### Work instruction
Only the lines running from the one with "The height and width of the screenshot is (655, 1219)." to the end of the listing should be returned, each exactly as it appears, with both ends kept.

### Data to examine

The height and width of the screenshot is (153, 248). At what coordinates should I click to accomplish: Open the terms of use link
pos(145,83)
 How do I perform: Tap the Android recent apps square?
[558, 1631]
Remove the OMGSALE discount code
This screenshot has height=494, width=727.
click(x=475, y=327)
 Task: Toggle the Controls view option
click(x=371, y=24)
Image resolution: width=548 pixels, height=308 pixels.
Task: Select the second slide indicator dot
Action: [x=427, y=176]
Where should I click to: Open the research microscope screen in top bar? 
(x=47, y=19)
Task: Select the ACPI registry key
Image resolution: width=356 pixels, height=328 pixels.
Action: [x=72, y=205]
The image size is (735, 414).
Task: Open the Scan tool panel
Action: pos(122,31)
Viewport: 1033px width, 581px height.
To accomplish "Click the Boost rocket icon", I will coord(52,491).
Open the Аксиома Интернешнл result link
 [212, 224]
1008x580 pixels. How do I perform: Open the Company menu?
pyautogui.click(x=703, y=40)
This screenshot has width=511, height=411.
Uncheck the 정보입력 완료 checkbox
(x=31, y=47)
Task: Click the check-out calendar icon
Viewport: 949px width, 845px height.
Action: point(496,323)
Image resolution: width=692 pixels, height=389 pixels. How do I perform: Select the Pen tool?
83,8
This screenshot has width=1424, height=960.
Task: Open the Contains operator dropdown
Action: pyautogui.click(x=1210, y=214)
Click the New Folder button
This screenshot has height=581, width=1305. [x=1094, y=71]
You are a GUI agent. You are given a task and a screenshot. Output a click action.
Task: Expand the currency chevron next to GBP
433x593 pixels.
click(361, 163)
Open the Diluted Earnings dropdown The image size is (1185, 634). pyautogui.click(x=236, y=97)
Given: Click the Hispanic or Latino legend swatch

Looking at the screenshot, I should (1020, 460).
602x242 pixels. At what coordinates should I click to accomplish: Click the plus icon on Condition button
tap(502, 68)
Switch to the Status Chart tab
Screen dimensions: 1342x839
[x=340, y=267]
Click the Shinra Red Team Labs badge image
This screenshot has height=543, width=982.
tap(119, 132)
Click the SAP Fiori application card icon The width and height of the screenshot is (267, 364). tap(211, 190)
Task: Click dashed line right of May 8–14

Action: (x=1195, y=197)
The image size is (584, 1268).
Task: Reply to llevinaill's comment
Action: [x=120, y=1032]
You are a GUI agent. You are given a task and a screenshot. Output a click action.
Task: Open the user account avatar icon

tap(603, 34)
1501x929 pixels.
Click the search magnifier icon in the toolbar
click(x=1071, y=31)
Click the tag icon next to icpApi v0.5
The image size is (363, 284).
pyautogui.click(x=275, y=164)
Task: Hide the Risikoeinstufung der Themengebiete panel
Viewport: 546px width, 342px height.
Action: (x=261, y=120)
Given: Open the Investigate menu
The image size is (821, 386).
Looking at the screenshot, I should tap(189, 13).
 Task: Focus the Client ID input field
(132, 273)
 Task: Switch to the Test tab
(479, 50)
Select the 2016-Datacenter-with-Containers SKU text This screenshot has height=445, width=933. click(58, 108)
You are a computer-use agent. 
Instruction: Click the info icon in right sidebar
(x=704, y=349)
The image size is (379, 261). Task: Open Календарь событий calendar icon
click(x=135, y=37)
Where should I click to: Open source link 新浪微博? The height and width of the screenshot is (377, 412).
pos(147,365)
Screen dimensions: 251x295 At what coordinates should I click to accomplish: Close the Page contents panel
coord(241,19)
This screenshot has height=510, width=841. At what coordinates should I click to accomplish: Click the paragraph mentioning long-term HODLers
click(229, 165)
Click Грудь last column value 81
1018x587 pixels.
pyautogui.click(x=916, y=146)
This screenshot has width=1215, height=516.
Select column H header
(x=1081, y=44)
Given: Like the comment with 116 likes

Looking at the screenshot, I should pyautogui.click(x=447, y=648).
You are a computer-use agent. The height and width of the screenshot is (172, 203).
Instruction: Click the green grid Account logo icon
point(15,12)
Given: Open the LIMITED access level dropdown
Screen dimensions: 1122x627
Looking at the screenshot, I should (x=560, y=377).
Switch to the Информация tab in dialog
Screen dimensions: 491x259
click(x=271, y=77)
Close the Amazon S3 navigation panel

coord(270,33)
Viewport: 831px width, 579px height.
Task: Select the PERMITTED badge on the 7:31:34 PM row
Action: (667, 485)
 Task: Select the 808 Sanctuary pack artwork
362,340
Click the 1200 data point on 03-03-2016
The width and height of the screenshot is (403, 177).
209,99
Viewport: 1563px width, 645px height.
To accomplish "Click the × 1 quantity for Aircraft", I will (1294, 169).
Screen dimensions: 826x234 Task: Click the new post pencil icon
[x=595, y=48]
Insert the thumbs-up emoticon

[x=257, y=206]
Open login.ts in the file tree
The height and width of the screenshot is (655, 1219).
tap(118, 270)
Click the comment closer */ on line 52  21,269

### Output for this task
The height and width of the screenshot is (655, 1219).
tap(118, 270)
Click the comment closer */ on line 52  21,269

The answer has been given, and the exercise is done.